Above: Chane “Princess” Jacobs, bringing style to the bush

5.  Favourite part about living in the bush at Camp Jabulani?

Being able to photograph the beauty all around me.


6. Scariest moment encountered in the wilderness?

While on a bush walk with my instructor at Bushwise (Conraad Loubser), we unexpectedly walked into a big elephant bull. He was fortunately unaware of our presence, but as the wind changed direction, and we sat on our haunches observing, a movement to the right caught our attention. Within spitting distance stood an even bigger bull that none of us had seen. He approached us with ears wide open, staring down at us. We all stood up, standing our ground, which prompted the elephant to trumpet in a semi-circle around us, until he charged us, only stopping 4m in front of Conraad. With lots of screaming and clapping, the elephant bull finally backed off and headed into the thicket.

Camp Jabulani 2

7. There is a beautiful quote by Lord Byron that goes, “There is a pleasure in the pathless woods, There is a rapture on the lonely shore, There is society, where none intrudes, By the deep sea, and music in its roar: I love not man the less, but Nature more.” How do you find alternating between the stillness and isolation of the Kapama Sand and the hubbub of city life when you go home or on holiday?

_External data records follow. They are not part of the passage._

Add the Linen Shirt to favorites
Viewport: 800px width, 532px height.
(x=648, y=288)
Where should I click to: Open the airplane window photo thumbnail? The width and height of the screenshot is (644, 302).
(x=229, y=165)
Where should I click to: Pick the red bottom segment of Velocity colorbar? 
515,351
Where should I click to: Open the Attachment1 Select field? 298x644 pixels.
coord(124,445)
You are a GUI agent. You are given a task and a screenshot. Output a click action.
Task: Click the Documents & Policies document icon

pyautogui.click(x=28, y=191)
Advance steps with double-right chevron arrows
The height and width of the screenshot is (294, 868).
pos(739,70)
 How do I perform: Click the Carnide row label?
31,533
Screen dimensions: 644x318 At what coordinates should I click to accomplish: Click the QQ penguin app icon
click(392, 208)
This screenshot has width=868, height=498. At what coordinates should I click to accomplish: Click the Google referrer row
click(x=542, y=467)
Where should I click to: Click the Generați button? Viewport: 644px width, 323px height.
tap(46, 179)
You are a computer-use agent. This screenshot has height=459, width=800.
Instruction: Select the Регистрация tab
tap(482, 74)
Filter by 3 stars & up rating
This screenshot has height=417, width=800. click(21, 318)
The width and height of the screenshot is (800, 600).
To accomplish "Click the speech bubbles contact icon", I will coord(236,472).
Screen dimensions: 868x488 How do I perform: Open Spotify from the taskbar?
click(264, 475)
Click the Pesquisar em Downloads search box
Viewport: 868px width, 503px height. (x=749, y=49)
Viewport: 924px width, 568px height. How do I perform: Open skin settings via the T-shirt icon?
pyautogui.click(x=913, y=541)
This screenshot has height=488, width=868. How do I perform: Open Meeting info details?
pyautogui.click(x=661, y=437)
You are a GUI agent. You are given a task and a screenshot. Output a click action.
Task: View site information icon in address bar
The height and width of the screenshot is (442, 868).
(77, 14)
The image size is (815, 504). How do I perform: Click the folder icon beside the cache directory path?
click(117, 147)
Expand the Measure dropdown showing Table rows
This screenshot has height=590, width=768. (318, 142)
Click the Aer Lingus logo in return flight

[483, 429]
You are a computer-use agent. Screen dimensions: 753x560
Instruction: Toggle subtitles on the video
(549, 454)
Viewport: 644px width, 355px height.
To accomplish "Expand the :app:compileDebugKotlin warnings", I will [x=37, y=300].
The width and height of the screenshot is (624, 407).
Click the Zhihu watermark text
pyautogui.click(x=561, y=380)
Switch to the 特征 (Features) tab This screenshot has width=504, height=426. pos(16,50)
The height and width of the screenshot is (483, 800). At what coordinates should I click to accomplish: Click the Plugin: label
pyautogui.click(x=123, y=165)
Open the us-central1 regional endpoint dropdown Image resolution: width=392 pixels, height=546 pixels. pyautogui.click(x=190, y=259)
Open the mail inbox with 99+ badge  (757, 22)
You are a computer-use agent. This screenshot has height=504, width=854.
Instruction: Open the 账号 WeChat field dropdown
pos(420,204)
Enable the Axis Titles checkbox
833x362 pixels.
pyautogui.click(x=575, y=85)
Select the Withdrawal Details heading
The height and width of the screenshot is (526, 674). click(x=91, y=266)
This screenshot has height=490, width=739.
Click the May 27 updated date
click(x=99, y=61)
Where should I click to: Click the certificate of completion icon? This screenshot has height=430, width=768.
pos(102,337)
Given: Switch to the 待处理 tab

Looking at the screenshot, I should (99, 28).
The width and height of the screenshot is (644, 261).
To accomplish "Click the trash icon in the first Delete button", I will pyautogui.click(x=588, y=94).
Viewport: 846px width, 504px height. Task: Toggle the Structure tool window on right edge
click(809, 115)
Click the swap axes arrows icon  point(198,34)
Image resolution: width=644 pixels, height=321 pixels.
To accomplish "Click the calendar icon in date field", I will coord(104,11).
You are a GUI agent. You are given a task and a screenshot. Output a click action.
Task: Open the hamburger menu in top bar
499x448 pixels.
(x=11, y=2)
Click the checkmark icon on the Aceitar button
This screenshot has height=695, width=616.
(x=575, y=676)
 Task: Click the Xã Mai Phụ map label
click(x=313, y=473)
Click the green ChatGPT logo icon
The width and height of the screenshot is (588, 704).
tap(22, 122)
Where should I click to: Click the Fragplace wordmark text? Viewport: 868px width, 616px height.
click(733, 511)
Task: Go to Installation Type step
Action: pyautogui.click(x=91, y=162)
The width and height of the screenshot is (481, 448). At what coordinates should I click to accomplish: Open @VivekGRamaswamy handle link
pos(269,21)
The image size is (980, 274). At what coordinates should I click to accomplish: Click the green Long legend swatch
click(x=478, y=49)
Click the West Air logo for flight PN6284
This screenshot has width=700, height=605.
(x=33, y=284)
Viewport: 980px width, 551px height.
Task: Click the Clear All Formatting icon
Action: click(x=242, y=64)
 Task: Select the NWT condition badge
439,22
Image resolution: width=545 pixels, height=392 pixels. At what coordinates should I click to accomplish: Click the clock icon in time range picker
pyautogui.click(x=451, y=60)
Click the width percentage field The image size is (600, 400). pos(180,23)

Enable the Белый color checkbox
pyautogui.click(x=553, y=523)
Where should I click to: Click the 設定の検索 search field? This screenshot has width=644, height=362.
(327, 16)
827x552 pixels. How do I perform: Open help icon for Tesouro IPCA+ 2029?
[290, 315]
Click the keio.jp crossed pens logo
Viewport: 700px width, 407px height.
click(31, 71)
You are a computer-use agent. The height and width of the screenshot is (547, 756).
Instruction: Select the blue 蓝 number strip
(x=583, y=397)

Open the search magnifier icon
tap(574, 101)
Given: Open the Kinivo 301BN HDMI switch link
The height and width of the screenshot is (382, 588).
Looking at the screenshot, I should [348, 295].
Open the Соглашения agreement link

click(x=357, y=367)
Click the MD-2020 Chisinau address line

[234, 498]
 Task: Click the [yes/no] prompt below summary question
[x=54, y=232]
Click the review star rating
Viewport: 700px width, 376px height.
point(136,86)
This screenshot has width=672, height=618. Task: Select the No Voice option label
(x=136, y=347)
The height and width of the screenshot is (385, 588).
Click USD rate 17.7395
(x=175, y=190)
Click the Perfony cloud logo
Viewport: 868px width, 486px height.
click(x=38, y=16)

I recently had the opportunity to go to London, a major city, well known for various tourist attractions. It absolutely blew me away. I loved this parallel universe, but will always prefer the bush. I spend my life zoning in on sounds, smells and various insignificant cues, in order to accomplish my job. In a city, these senses are easily overwhelmed and I often get headaches within hours of arriving. I love the rush and change of scenery that come along with cities and holidays, but this cannot be endured for more than a couple of days at a time.

Chane Jacobs 6

8. What has surprised you most during your time at Camp Jabulani?

The team of rangers I have the privilege of working with are amazing. We all help each other out both in the bush and in the lodge. Also, our sightings are incredible. Due to the fact that Camp Jabulani does not have time restrictions for game drives, we are able to spend longer periods of time in sightings, often seeing and experiencing much much more than other guests from other lodges.

9. Favourite time of day in the bush and best way to start the day?

Either when the sun has just risen or when the stars have come out early in the evening. With the rising sun, comes great opportunities for encountering game on the move before the heat of the day sets in. The bird calls are also amplified due to the chill in the air and there’s an excitement that cannot be explained. In the evening, with stars in sight, one is able to capture amazing shots by means of opening the shutter of a camera. The art of painting with light, in the middle of a plains area, with lions roaring in the distance is incomparable to anything else.

The best way to start your day is with a smile.


10. The best adventure so far has been…

Becoming a ranger. This has always been my goal and it is incredible to be living my dream.

And the next adventure will be…

Who knows what the next adventure will be. For the time being, I am completely content, and look forward to publishing my own book in the very near future.